TASK DIRECTIONS -> An exact reproduction of every record is required.

EXERCISE DATA ->
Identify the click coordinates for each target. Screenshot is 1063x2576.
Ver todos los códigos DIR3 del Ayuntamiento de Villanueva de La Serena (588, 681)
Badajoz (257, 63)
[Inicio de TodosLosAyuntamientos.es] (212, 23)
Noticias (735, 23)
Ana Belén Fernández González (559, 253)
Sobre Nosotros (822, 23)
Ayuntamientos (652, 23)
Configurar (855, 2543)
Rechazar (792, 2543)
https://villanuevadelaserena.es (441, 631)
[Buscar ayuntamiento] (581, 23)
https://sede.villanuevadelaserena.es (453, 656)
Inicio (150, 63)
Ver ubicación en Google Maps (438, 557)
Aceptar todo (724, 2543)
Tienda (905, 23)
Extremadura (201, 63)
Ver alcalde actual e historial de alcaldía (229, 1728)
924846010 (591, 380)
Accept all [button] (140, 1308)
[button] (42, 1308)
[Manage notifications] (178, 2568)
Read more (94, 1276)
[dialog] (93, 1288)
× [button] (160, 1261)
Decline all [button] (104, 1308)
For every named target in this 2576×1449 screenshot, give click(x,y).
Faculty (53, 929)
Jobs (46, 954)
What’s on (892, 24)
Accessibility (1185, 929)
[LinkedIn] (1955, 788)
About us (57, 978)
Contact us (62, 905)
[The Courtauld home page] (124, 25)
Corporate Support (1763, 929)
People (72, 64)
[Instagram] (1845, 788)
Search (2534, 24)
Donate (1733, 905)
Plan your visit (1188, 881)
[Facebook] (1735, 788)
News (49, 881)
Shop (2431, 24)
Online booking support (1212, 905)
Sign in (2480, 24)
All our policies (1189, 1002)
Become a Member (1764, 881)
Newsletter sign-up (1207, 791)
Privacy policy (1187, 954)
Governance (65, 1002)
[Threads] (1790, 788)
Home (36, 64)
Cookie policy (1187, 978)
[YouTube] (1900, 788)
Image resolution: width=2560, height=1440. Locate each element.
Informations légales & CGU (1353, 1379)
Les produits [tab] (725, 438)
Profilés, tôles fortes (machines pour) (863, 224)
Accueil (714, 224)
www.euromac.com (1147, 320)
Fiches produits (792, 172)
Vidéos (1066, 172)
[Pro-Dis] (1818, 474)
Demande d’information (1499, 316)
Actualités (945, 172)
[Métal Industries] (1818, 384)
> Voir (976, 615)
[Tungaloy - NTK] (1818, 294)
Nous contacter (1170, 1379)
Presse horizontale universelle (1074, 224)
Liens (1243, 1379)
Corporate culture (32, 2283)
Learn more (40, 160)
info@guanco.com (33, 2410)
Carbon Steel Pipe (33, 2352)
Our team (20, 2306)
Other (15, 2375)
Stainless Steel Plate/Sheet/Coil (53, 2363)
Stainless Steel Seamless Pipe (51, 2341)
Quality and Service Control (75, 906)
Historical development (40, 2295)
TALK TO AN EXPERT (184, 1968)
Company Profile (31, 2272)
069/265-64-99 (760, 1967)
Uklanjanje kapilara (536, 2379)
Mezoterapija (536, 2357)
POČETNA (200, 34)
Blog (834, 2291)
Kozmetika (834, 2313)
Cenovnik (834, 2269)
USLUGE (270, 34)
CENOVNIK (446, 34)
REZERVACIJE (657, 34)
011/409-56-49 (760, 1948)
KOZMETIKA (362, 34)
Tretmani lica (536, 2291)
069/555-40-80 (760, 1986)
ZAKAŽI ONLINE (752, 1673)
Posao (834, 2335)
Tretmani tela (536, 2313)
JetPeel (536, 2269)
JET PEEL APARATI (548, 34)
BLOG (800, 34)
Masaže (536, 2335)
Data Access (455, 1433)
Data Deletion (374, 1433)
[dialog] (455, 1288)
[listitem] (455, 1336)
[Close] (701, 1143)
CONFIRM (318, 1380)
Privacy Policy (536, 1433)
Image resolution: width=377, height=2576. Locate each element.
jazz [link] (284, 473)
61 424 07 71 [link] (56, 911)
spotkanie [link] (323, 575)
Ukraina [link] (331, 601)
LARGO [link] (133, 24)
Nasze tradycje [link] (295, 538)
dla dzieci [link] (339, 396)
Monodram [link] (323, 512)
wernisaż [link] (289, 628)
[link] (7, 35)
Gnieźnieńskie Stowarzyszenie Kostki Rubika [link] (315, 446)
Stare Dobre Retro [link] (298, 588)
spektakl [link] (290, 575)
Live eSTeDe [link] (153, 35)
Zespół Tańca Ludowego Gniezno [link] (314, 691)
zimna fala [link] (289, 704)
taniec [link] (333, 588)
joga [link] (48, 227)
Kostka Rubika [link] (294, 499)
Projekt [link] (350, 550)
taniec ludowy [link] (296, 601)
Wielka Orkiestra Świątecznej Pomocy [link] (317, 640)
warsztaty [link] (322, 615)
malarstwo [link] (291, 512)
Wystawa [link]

EXPECTED OUTPUT ->
Identify the click coordinates for each target. Screenshot is 1063x2576.
Ver todos los códigos DIR3 del Ayuntamiento de Villanueva de La Serena (588, 681)
Badajoz (257, 63)
[Inicio de TodosLosAyuntamientos.es] (212, 23)
Noticias (735, 23)
Ana Belén Fernández González (559, 253)
Sobre Nosotros (822, 23)
Ayuntamientos (652, 23)
Configurar (855, 2543)
Rechazar (792, 2543)
https://villanuevadelaserena.es (441, 631)
[Buscar ayuntamiento] (581, 23)
https://sede.villanuevadelaserena.es (453, 656)
Inicio (150, 63)
Ver ubicación en Google Maps (438, 557)
Aceptar todo (724, 2543)
Tienda (905, 23)
Extremadura (201, 63)
Ver alcalde actual e historial de alcaldía (229, 1728)
924846010 (591, 380)
Accept all [button] (140, 1308)
[button] (42, 1308)
[Manage notifications] (178, 2568)
Read more (94, 1276)
[dialog] (93, 1288)
× [button] (160, 1261)
Decline all [button] (104, 1308)
For every named target in this 2576×1449 screenshot, give click(x,y).
Faculty (53, 929)
Jobs (46, 954)
What’s on (892, 24)
Accessibility (1185, 929)
[LinkedIn] (1955, 788)
About us (57, 978)
Contact us (62, 905)
[The Courtauld home page] (124, 25)
Corporate Support (1763, 929)
People (72, 64)
[Instagram] (1845, 788)
Search (2534, 24)
Donate (1733, 905)
Plan your visit (1188, 881)
[Facebook] (1735, 788)
News (49, 881)
Shop (2431, 24)
Online booking support (1212, 905)
Sign in (2480, 24)
All our policies (1189, 1002)
Become a Member (1764, 881)
Newsletter sign-up (1207, 791)
Privacy policy (1187, 954)
Governance (65, 1002)
[Threads] (1790, 788)
Home (36, 64)
Cookie policy (1187, 978)
[YouTube] (1900, 788)
Image resolution: width=2560, height=1440. Locate each element.
Informations légales & CGU (1353, 1379)
Les produits [tab] (725, 438)
Profilés, tôles fortes (machines pour) (863, 224)
Accueil (714, 224)
www.euromac.com (1147, 320)
Fiches produits (792, 172)
Vidéos (1066, 172)
[Pro-Dis] (1818, 474)
Demande d’information (1499, 316)
Actualités (945, 172)
[Métal Industries] (1818, 384)
> Voir (976, 615)
[Tungaloy - NTK] (1818, 294)
Nous contacter (1170, 1379)
Presse horizontale universelle (1074, 224)
Liens (1243, 1379)
Corporate culture (32, 2283)
Learn more (40, 160)
info@guanco.com (33, 2410)
Carbon Steel Pipe (33, 2352)
Our team (20, 2306)
Other (15, 2375)
Stainless Steel Plate/Sheet/Coil (53, 2363)
Stainless Steel Seamless Pipe (51, 2341)
Quality and Service Control (75, 906)
Historical development (40, 2295)
TALK TO AN EXPERT (184, 1968)
Company Profile (31, 2272)
069/265-64-99 (760, 1967)
Uklanjanje kapilara (536, 2379)
Mezoterapija (536, 2357)
POČETNA (200, 34)
Blog (834, 2291)
Kozmetika (834, 2313)
Cenovnik (834, 2269)
USLUGE (270, 34)
CENOVNIK (446, 34)
REZERVACIJE (657, 34)
011/409-56-49 (760, 1948)
KOZMETIKA (362, 34)
Tretmani lica (536, 2291)
069/555-40-80 (760, 1986)
ZAKAŽI ONLINE (752, 1673)
Posao (834, 2335)
Tretmani tela (536, 2313)
JetPeel (536, 2269)
JET PEEL APARATI (548, 34)
BLOG (800, 34)
Masaže (536, 2335)
Data Access (455, 1433)
Data Deletion (374, 1433)
[dialog] (455, 1288)
[listitem] (455, 1336)
[Close] (701, 1143)
CONFIRM (318, 1380)
Privacy Policy (536, 1433)
Image resolution: width=377, height=2576. Locate each element.
jazz [link] (284, 473)
61 424 07 71 [link] (56, 911)
spotkanie [link] (323, 575)
Ukraina [link] (331, 601)
LARGO [link] (133, 24)
Nasze tradycje [link] (295, 538)
dla dzieci [link] (339, 396)
Monodram [link] (323, 512)
wernisaż [link] (289, 628)
[link] (7, 35)
Gnieźnieńskie Stowarzyszenie Kostki Rubika [link] (315, 446)
Stare Dobre Retro [link] (298, 588)
spektakl [link] (290, 575)
Live eSTeDe [link] (153, 35)
Zespół Tańca Ludowego Gniezno [link] (314, 691)
zimna fala [link] (289, 704)
taniec [link] (333, 588)
joga [link] (48, 227)
Kostka Rubika [link] (294, 499)
Projekt [link] (350, 550)
taniec ludowy [link] (296, 601)
Wielka Orkiestra Świątecznej Pomocy [link] (317, 640)
warsztaty [link] (322, 615)
malarstwo [link] (291, 512)
Wystawa [link]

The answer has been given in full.